El primer concierto tiene lugar en la Philharmonie de Essen y continuará en el Congress Center Rosengarten de Mannheim. El recorrido seguirá por el Konzerthaus de Friburgo, el Auditorium Maximum de la Universidad de Ratisbona y la Isarphilharmonie de Múnich, antes de cerrar la gira el 2 de marzo en la Brucknerhaus de Linz, ya en Austria. Un itinerario exigente que sitúa a la formación española en algunos de los escenarios más emblemáticos del centro de Europa.
La propuesta artística no es casual. El repertorio incluye el Concierto para violonchelo de Robert Schumann, el poema sinfónico Don Juan de Richard Strauss, las Danzas fantásticas de Joaquín Turina y la Suite nº 2 de El sombrero de tres picos de Manuel de Falla. Cuatro obras que, en conjunto, dibujan un arco estilístico que va del romanticismo alemán a la afirmación de un lenguaje propio en la música española del siglo XX.
El Concierto de Schumann, compuesto en 1850, exige una interpretación cargada de sensibilidad y profundidad expresiva.
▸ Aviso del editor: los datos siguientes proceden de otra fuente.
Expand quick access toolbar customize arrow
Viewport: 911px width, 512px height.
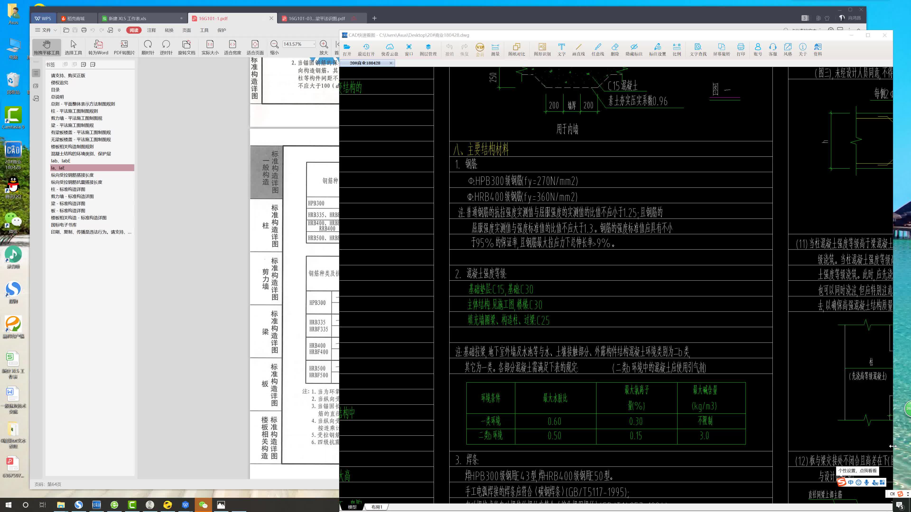pos(119,30)
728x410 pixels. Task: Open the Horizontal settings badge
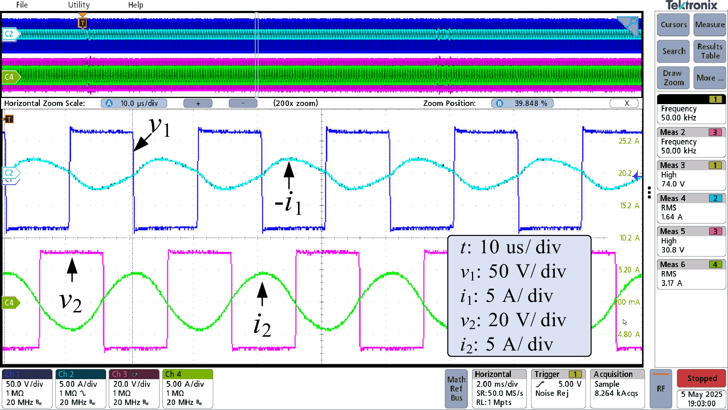pyautogui.click(x=499, y=389)
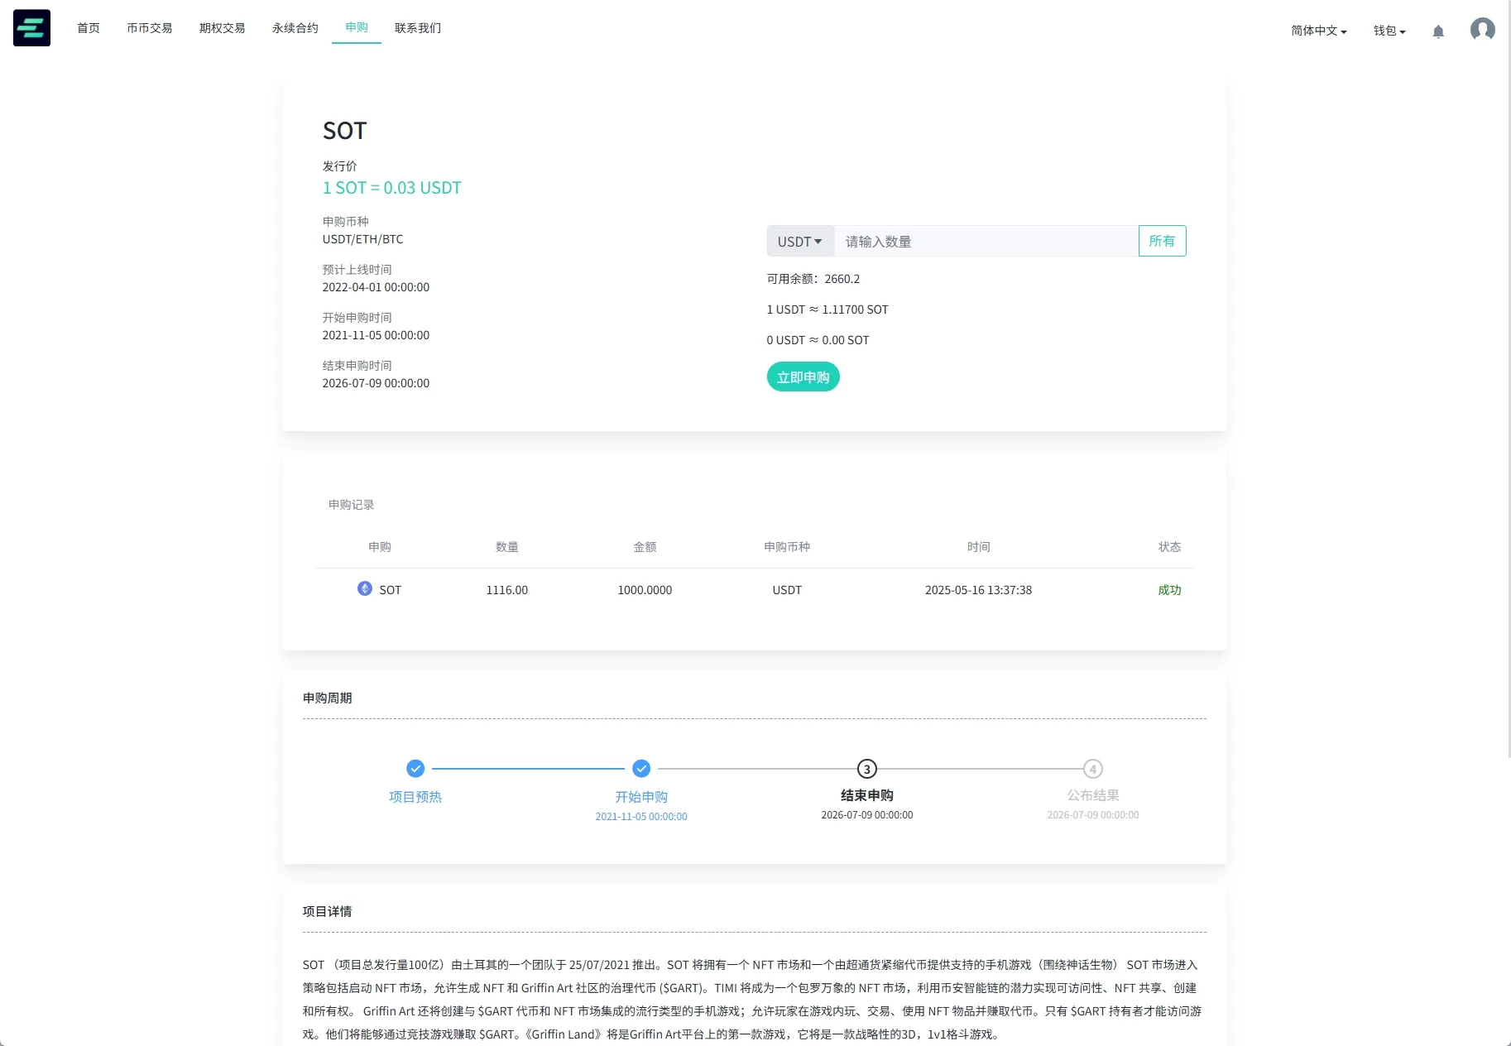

En manos de Pablo Ferrández, la partitura se convierte en un espacio de diálogo íntimo entre solista y orquesta. No es la primera vez que el violonchelista colabora con la ONE; desde su debut con la formación en 2013 ha mantenido una relación artística constante. Además, su complicidad con Afkham se ha forjado en escenarios como el Musikverein de Viena o en anteriores giras internacionales.
Por su parte, Don Juan despliega el virtuosismo orquestal de Strauss, mientras que Turina y Falla aportan el color, el ritmo y la raíz popular española. Las Danzas fantásticas evocan paisajes y atmósferas de fuerte personalidad, y la suite de El sombrero de tres picos introduce una energía vibrante que conecta con la tradición sin renunciar a la sofisticación orquestal.
Más allá del repertorio, esta gira supone una oportunidad estratégica para consolidar la proyección internacional de la Orquesta Nacional de España. Actuar en auditorios de referencia en Alemania y Austria implica medirse con públicos exigentes y con una tradición musical profundamente arraigada.
Bajo la dirección de Afkham, la ONE ha reforzado su identidad sonora y su ambición artística. Esta gira no es solo una sucesión de conciertos; es una declaración de intenciones. Una muestra de madurez, cohesión y compromiso con la excelencia.
En cada ciudad, el público asistirá no solo a la interpretación de grandes partituras, sino al encuentro entre culturas musicales que dialogan desde la historia hacia el presente. Una gira que confirma que la música, cuando se interpreta con pasión y rigor, trasciende fronteras.